VIETNAM – on costs and delay associated with a review mechanism and the importance of joint interpretations and not having errors in initial awards: “The review mechanism may prolong the process of dispute settlement and be more time consuming and more costly for both parties concerned. For the establishment of the review mechanism, we also need to consider the basis for review, the relation between the review mechanism and the current mechanism of annulment of the arbitration award and how to elect members of the review body. We also welcome another solution to correct the inconsistency which is joint statements of states and on interpretation of the relevant BIT. However it should be noted that this solution depends very much on the good faith of those concerned in the ISDS to respect the joint Interpretation is used by state members to the relevant BIT. As we can see the solutions have both pros and cons and my delegation is willing to participate in further discussion to find acceptable solutions to these concerns. It is more important that we should focus more on which is the appropriate mechanism of ISDS in order to ensure that the award will have no error and balance the legitimate interest of both the host state, the home state and the investor concerned.”
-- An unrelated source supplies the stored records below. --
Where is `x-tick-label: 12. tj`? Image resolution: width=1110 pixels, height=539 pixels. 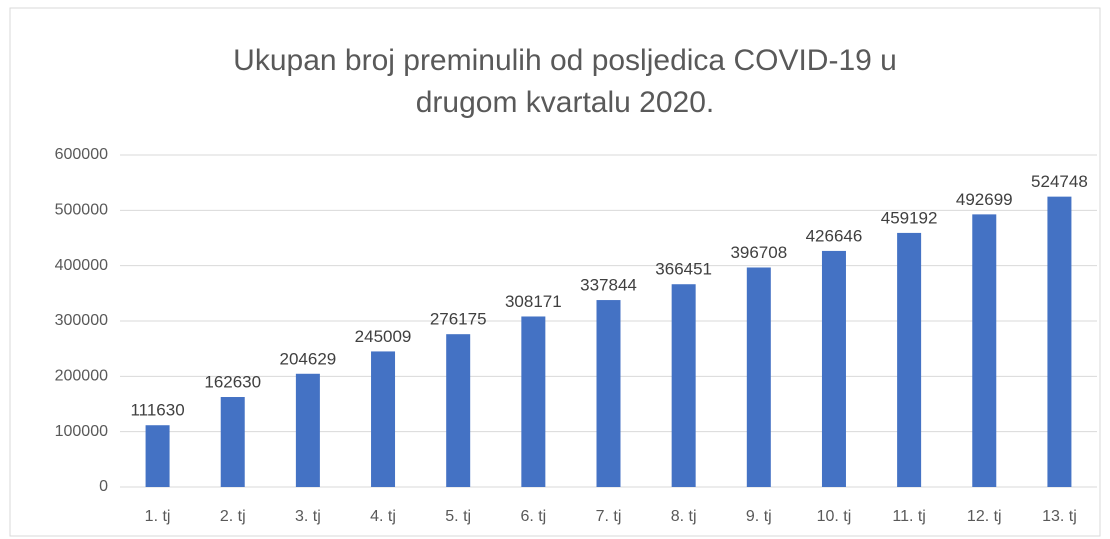 x-tick-label: 12. tj is located at coordinates (984, 516).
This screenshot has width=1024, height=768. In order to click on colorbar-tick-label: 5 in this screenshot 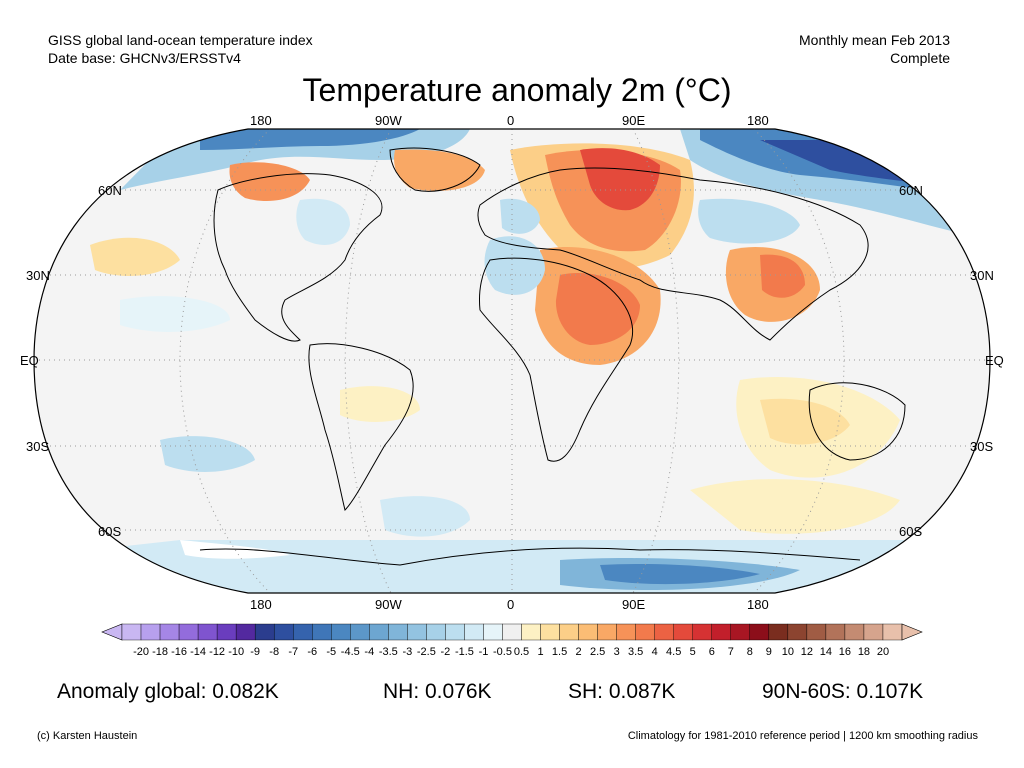, I will do `click(693, 652)`.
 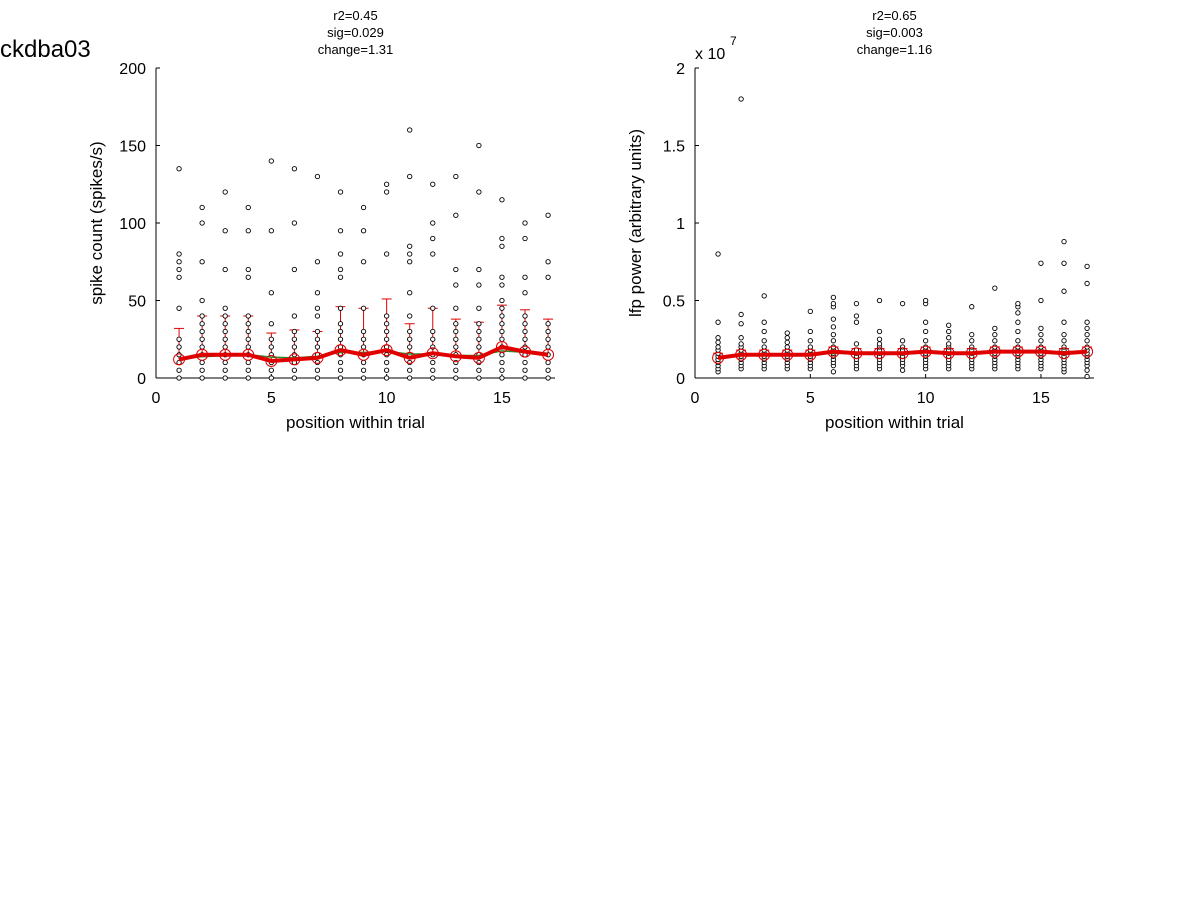 I want to click on y-axis-label: lfp power (arbitrary units), so click(x=636, y=223).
MOROCCO – on assuring consistency by establishing and investment court with an appellate level: “We think that consistency can be assured by the establishment of a multilateral body taking the shape of a permanent international investment court and we would favor an approach leading to this. It would provide a greater degree of impartiality and independence for the arbitration system, so that the system can be perceived as credible. We think it’s important that the two bodies involved an arbitration tribunal to have a primary level and then an appeal court.”
SPAIN – on the inadequacy of an appellate mechanism: “We do think it’s very important to underscore the economic factors analyzed in establishing any appellate mechanism. Establishing an appellate mechanism which would be juxtaposed on what we already have would be like having an elephant and an ant together. In economic terms, the transaction costs, the operating costs of the system would be vast and the system would fail to be efficient.”